Article: The Art Of The Deal In Making The Wall

As published in the Immigration Daily on January 23, 2019

The art of the deal now is fixing the deal – to fold the present hand and start dealing a new one. The hounds are baying at him now on all sides, and he should know that it’s time for him to quit his present play if he wants to get the Wall. Mr. Trump created this whole fiasco when he put the livelihoods of 800,000 federal workers at risk in a long shutdown that he and the Republican Party own. And for what – a Wall projected to cost at least $24 billion of taxpayer money? A wall that will not stop drugs? A wall that can be tunneled under, dynamited, gone around through points of entry and the seas? To solve a humanitarian crisis of his own making when true concern would be multi-country conferences and agreements on solutions for the problems encouraging migration? To solve the “mass” invasion of the United States on the southern border when current statistics show arrests at almost an all-time low since the early 70’s? He has failed to convince the nation at large of the Wall’s necessity. So if he really continues to push for the Wall, he will have to ante up.

It goes without saying that Mr. Trump created the shutdown crisis in the hope that he could bowl over the Democrats before they established their agenda firmly in the House of Representatives. So the early stages of negotiation were to give nothing at all, pump up the absolute importance of the Wall as the penultimate solution against drugs, crime, illegal immigration, and terrorism, and attempt to shift shutdown blame on the Democrats, which was and is very hard to do as he initially said that he would own the shutdown. When that didn’t work, Mr. Trump then moved into the second phase of negotiation with his base and party (no direct negotiations with Democrats) offering temporary relief to 700,000 Dreamers and 300,000 holders of TPS (Temporary Protected Status). He offered what he could justifiably say to his base was actually nothing that these groups did not have before he took steps to remove their statuses. He would have to have been incredibly naïve not to realize that the offer was dead on arrival – so he should perhaps be given the benefit of the doubt that this offer was just his beginning point of negotiation although his base did not understand. To Democrats, he had taken these groups hostage in revoking DACA and TPS, and so he was only offering to put them back in the same state that they were before his actions. To his base, however, he was roundly criticized as an immigration appeaser and traitor.
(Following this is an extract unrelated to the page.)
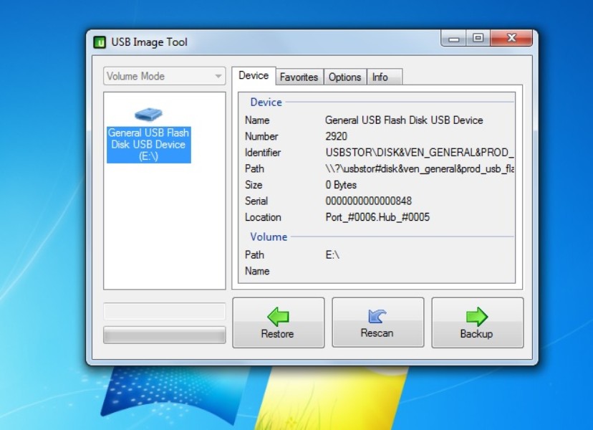
Task: Switch to the Device tab
Action: (254, 76)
Now it appears that Mr. Trump will be forced to move into the third phase of negotiation in which he will have to truly offer something to Democrats for the Wall or unilaterally end the shutdown with nothing to show for it except for the pain that he inflicted on the Nation. His negotiating hand of cards appears to have nothing in it. He is now being unanimously blamed for the shutdown, not the Democrats. Even members of his base are criticizing him for it at this point. His DACA and TPS hostages have largely escaped for now, with the Supreme Court yesterday giving notice that it would take no action on his request to review the DACA case, the upshot being that a decision is not expected until 2020. In addition, his revocation of TPS has been stayed by Judge Edward Chen of the Northern District of California in October, and there is no immediate threat to TPS members as the Ninth Circuit Court of Appeals will likely support the injunction, and Mr. Trump would have to take the case to the Supreme Court. Even if there was a threat to TPS members, such would not likely move the Democrats and the country who largely view DACA members as more blameless and have twice as many members. In the art of the deal, he has lost leverage, and he more than anybody else should understand this.
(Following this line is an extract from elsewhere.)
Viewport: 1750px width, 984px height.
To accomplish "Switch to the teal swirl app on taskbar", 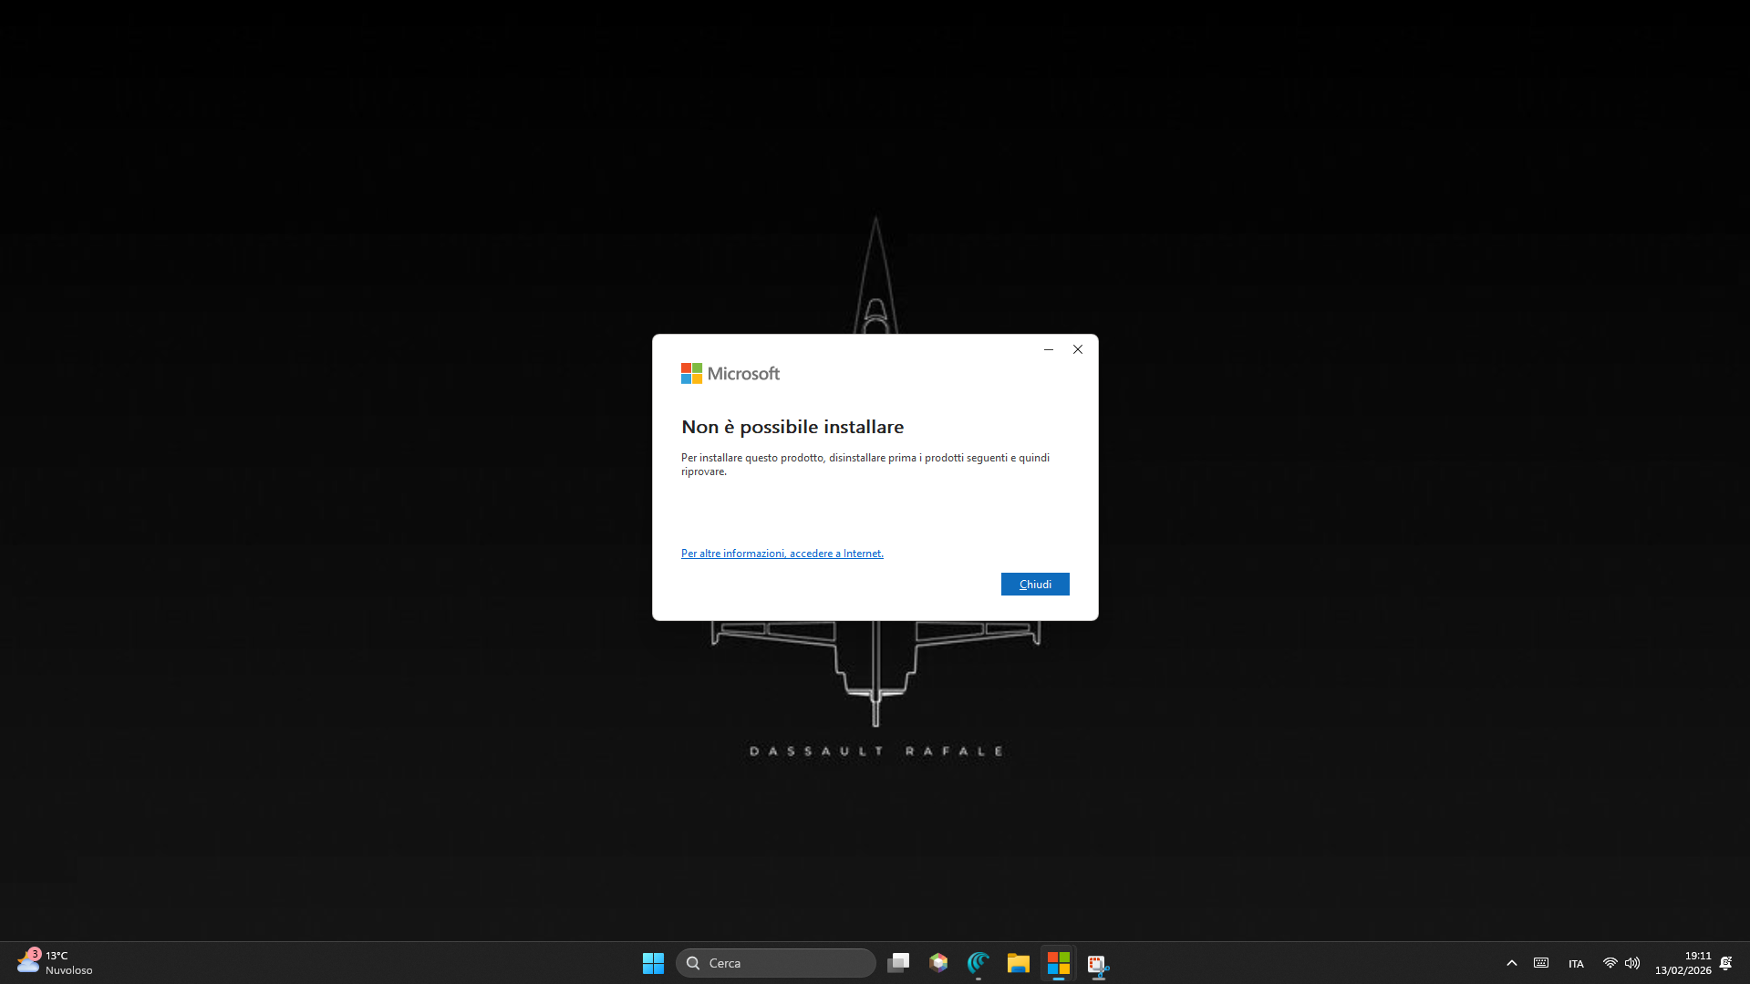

It remains to be seen what Mr. Trump will offer in the third phase, but anything that he offers will be looked at warily by all sides based on his long history of going back on his word. Democrats are thus far united in their belief that any legislation ending the shutdown should not include funding for the Wall. That does not mean, however, that pressure cannot be exerted to change their minds if the right offer is made. Two bills will be put on the floor of the Senate tomorrow, January 25th, a Democratic one reopening the government without wall funding, and a Republican one reopening with wall funding, the above Trump proposals, and a poison pill on asylum. Both are widely expected to fail to obtain the necessary 60 votes. In this writer’s opinion, what would truly get the ball rolling would be an offer of permanent status with or without a road to citizenship for an expanded class of DACA members which is projected to be about 1.8 million individuals. Perhaps also worthy of heavy consideration might be the present 700,000 DACA members getting some form of permanent status with a road to citizenship and the 300,000 TPS members status relief for the next 3 years. The point is that for Mr. Trump to break the logjam and obtain the funding that he wants for the Wall, he has to put forth something new that is untainted by himself. This will cause huge howls from his impassioned base, but if he intends to do the deal, he needs to put something of substance on the table.